Remember, Phillips doesn’t know if he agrees with the black racists or not. The man is bold.

“Here’s a moment where something that’s really ugly in our society, in America…[had] just come to a boiling point.”

What constitutes ugliness for Nathan Phillips is not calling kids “dusty-ass animals” and “pedophiles.” Why, that’s just some folks exercising their First Amendment rights, you racist!

You’d never know anything about the black racists if you relied on Nathan Phillips, who never says a word about them — except to portray them as victims. (Victims of precisely nothing, since nothing happened to them.)

There was no “boiling point.” There was a morally confused Native American man who thought a bunch of kids, rather than adults who should have known better than shout obscenities at kids, were the ones who needed his peace song.

“It looked like these young men were going to attack these guys. They were going to hurt them. They were going to hurt them because they didn’t like the color of their skin…. To be honest, they looked like they were going to lynch them. They were in this mob mentality.”

There is not a stitch of evidence to support any aspect of this horrific claim. As the video footage shows, the students at no time showed the slightest indication of contemplating violence against the black racists. This is pure crazytown.

“The song I was singing, the reason for it, was to bring unity and to bring love and compassion back into our minds and our beings as men and as protector of what is right.”

Now this takes the cake. He sings this song not to the lunatics who have been spewing racist filth nonstop for a solid hour — including at his own people! — but to students who had done precisely nothing apart from existing and not being cowed, and whom he knew full well would not lay a hand on him.

Did I not tell you the man was bold?

“I felt like I denied them their prey. I felt like I denied them their prey and so they were going to take it out on me.”

Again, not a stitch of evidence for this. Had this been true, the kids would have assaulted their “prey” the moment Phillips left. Unlike the black racists, who did make threats of violence, the kids never had any such intention, as is clear to anyone watching the footage.

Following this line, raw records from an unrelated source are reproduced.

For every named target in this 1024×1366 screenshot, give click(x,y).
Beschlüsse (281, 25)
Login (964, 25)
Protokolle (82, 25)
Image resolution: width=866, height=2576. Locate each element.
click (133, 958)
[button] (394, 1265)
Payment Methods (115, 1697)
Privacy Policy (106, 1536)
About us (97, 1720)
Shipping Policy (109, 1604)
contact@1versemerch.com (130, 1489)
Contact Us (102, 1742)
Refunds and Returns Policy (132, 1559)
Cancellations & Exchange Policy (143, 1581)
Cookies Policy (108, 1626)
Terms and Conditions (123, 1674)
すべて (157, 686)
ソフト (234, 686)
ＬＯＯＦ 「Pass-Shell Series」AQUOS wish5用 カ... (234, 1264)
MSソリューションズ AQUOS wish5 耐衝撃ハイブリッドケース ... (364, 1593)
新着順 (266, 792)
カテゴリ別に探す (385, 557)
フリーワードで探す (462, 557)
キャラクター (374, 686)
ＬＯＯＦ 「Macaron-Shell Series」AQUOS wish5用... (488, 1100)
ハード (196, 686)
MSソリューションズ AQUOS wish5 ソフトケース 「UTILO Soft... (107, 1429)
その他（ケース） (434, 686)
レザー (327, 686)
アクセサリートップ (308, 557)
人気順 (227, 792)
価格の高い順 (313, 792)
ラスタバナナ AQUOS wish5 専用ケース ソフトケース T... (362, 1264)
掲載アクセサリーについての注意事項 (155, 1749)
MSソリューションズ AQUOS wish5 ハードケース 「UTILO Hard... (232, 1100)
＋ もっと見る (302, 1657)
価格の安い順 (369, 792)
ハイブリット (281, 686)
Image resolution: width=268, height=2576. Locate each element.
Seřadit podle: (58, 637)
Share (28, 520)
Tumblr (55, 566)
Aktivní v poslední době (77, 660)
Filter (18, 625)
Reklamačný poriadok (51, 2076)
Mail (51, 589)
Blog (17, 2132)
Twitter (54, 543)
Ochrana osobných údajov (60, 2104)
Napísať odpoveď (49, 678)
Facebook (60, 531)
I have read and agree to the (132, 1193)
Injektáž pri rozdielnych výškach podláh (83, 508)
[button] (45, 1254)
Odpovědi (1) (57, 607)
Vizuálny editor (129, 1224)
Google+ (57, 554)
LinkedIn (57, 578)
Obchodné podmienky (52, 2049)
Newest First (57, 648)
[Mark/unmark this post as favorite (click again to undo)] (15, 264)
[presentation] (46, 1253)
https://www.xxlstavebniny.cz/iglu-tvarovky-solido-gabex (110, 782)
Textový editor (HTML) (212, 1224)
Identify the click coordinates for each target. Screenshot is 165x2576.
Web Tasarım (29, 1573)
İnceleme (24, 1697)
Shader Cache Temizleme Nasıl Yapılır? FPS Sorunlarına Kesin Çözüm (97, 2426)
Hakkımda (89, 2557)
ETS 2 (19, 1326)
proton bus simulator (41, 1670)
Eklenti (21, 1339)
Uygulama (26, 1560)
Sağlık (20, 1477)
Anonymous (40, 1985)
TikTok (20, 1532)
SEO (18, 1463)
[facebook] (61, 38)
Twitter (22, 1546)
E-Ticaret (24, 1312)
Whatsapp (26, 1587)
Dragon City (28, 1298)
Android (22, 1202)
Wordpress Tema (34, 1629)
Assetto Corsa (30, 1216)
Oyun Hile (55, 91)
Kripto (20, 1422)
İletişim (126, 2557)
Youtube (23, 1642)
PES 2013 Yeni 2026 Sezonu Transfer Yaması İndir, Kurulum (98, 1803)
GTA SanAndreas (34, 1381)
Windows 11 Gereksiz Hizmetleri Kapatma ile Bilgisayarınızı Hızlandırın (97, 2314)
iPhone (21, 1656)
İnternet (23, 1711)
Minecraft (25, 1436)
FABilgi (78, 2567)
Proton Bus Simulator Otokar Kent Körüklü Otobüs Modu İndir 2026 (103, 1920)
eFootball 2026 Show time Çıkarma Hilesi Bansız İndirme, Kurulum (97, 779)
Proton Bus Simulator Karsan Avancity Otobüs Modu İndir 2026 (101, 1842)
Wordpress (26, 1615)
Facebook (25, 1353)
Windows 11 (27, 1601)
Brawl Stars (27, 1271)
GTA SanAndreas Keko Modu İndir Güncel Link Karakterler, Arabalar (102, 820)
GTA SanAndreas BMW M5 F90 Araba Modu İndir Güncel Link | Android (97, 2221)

“It was just, ‘Build the wall’ and some of the things that I heard but can’t really say I exactly heard that because it was way over there, and they could say, ‘Oh, nobody said that. It wasn’t us who said that.’ So it’s one of those he-said, she-said, things.”

For the first time, Phillips seems to realize that the Internet exists, and that he can’t just say absolutely anything: footage of the entire event is only a click away, after all. So he now steps away from his story that the students were chanting “Build the wall,” which was one of the claims first used to demonize them. He “can’t really say” he “exactly heard that.” Well, I watched two hours of footage, and I can say I certainly didn’t hear it.

“Why did they need 200 people there other than it’s hate and racism?”

Why were there 100-200 students? Because they were on a school field trip and waiting for their bus.

Can you imagine being at the absolute center of this episode and still not knowing the kids were on a field trip?

No, Nathan Phillips, they hadn’t gathered for the purpose of intimidating the black racists whom you’re “not sure” you agree with. They were standing there minding their own business when the folks you’re “not sure” you agree with started calling them pedophiles and telling a black student in their group that they were probably going to kill him and harvest his organs. Are you “not sure” you agree with that part, too?